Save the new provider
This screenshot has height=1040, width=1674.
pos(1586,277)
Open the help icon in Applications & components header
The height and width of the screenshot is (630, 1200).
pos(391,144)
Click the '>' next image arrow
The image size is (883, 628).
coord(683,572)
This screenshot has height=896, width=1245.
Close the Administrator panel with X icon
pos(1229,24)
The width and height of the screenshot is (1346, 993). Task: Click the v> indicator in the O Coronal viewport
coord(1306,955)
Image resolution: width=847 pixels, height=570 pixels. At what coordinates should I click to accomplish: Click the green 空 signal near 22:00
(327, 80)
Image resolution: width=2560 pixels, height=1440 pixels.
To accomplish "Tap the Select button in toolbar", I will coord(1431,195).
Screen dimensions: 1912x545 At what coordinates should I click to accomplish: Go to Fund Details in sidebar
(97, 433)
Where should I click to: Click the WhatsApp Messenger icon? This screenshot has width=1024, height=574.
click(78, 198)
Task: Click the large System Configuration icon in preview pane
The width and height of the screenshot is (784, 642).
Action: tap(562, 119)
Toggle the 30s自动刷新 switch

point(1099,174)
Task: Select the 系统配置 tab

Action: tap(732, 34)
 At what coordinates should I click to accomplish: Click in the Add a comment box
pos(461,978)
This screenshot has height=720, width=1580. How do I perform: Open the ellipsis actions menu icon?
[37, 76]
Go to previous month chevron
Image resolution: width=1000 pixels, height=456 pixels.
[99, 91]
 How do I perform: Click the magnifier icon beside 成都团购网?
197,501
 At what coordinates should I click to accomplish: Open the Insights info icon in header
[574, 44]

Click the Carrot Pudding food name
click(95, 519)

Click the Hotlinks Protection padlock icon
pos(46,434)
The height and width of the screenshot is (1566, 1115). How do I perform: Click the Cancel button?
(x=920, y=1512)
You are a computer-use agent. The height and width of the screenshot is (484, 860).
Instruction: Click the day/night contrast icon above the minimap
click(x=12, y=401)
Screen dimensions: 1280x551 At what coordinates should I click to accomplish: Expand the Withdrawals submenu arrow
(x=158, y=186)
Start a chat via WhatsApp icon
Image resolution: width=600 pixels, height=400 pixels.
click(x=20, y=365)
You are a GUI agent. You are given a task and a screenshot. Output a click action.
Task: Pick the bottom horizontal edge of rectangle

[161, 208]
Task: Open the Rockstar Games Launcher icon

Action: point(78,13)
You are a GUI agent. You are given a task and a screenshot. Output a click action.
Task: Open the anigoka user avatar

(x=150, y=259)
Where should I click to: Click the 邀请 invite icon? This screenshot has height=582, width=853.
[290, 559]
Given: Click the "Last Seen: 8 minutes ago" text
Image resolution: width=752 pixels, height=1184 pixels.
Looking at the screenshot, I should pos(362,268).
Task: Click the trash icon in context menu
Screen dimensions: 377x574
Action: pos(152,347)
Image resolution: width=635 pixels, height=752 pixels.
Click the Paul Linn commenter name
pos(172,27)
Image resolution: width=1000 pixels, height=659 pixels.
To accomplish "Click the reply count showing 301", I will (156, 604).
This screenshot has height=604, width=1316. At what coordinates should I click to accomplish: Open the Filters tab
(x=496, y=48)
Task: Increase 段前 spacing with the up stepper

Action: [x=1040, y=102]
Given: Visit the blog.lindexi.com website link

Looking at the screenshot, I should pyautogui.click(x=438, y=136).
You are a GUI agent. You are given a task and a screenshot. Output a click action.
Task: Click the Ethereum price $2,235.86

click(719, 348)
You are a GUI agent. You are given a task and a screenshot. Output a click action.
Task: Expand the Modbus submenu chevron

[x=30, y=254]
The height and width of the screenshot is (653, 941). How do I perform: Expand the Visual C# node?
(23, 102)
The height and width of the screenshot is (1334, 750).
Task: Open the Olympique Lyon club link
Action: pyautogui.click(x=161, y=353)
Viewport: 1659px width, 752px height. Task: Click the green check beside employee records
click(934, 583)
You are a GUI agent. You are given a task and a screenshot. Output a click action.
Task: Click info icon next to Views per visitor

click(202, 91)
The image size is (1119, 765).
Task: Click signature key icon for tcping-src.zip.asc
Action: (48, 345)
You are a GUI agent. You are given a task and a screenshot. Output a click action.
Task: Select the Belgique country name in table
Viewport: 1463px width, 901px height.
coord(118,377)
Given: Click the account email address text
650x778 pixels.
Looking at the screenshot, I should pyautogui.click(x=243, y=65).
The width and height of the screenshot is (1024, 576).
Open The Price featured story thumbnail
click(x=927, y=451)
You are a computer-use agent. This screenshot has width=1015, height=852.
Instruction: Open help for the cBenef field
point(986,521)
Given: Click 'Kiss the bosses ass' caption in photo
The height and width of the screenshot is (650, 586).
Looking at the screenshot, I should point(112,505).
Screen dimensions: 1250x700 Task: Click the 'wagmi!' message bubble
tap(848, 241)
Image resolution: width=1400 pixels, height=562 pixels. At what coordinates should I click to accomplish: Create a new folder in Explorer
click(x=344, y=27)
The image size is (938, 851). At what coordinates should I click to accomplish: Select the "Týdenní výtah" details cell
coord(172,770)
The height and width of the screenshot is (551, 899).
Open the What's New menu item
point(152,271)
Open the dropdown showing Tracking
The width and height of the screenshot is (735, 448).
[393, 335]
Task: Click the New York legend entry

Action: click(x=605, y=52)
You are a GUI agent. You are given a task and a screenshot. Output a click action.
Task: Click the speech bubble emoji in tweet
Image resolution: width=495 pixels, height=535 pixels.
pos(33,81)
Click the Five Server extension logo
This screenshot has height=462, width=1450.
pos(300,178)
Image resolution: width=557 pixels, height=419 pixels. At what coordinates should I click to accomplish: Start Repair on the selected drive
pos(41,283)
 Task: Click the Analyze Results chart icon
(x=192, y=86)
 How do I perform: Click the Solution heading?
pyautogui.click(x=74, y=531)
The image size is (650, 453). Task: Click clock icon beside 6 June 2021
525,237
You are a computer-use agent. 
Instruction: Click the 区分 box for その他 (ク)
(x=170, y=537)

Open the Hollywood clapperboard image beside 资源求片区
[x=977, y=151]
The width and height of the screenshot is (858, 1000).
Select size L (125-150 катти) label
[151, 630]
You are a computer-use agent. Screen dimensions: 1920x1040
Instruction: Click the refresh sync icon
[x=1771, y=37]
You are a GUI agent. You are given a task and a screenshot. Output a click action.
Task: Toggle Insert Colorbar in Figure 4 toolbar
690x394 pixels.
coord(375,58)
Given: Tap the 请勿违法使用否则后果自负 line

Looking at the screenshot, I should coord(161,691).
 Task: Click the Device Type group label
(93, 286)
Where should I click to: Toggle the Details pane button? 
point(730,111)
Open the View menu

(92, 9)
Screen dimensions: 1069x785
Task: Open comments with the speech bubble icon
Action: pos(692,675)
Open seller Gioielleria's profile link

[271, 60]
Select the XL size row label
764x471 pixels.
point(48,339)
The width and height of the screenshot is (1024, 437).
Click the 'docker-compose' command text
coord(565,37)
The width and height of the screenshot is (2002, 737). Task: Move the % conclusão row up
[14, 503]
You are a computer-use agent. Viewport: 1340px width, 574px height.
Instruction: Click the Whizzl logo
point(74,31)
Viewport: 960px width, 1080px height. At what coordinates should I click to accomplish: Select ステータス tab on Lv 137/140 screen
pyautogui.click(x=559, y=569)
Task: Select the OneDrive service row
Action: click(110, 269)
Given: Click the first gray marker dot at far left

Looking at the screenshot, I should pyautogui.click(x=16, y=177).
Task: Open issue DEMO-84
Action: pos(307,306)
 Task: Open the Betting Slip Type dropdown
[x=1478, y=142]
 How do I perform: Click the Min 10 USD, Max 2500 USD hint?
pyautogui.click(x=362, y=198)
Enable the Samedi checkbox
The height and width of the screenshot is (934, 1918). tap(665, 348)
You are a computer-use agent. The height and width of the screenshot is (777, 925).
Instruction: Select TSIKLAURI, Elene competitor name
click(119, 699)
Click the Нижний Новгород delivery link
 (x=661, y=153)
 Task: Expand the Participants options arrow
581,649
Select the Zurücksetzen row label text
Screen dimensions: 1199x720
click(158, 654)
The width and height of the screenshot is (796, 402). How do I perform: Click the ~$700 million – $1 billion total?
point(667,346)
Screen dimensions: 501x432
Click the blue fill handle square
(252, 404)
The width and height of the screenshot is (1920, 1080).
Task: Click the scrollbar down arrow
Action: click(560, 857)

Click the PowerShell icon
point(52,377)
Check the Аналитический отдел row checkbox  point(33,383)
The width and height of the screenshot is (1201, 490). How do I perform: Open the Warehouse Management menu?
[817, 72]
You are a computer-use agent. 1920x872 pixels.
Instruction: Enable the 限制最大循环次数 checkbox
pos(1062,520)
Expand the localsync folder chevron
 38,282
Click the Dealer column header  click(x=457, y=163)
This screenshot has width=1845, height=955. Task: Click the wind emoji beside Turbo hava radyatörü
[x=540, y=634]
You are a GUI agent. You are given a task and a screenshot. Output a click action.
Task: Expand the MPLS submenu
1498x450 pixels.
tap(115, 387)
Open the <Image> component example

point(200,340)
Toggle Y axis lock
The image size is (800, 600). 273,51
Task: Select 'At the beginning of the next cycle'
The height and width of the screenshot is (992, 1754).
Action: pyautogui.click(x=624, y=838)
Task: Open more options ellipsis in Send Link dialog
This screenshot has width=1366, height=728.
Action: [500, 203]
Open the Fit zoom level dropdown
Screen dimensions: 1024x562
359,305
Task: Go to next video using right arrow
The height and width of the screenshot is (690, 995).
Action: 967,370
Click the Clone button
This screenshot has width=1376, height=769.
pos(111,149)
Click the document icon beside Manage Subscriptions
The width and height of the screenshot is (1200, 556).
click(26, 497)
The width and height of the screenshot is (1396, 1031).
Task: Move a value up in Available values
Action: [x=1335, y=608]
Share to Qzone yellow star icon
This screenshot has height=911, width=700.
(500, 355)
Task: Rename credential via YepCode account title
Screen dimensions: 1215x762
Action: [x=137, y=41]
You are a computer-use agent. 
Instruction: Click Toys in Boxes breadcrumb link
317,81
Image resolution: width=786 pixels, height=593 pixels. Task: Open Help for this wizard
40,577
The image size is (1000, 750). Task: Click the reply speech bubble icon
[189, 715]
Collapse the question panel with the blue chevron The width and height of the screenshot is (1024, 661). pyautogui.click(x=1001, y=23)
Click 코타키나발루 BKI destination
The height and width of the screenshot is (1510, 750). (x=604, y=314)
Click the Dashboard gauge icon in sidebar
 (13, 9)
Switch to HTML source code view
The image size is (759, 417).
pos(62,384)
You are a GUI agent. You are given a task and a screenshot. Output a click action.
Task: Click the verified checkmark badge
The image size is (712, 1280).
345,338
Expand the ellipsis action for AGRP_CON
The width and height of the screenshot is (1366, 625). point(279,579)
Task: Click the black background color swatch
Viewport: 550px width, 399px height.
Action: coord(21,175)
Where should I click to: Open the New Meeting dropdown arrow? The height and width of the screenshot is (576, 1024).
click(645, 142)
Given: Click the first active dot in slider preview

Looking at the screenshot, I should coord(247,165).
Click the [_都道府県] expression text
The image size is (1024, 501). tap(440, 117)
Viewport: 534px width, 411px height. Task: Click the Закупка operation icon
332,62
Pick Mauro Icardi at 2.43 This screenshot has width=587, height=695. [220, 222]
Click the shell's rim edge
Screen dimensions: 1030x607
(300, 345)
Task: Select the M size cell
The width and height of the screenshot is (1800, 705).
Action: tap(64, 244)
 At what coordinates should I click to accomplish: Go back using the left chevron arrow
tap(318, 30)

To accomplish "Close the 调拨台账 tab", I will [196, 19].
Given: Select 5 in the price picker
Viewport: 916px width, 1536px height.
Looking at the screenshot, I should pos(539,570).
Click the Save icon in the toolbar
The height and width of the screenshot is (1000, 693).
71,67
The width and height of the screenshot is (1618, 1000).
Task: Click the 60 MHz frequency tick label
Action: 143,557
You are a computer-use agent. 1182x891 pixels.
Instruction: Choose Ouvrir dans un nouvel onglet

→ **What needs to be done**: Where a line of the records contains the word "toolbar", copy that line.

→ **Finished exercise**:
To accomplish "Tap the Select button in toolbar", I will coord(1431,195).
Task: Toggle Insert Colorbar in Figure 4 toolbar
Click the Save icon in the toolbar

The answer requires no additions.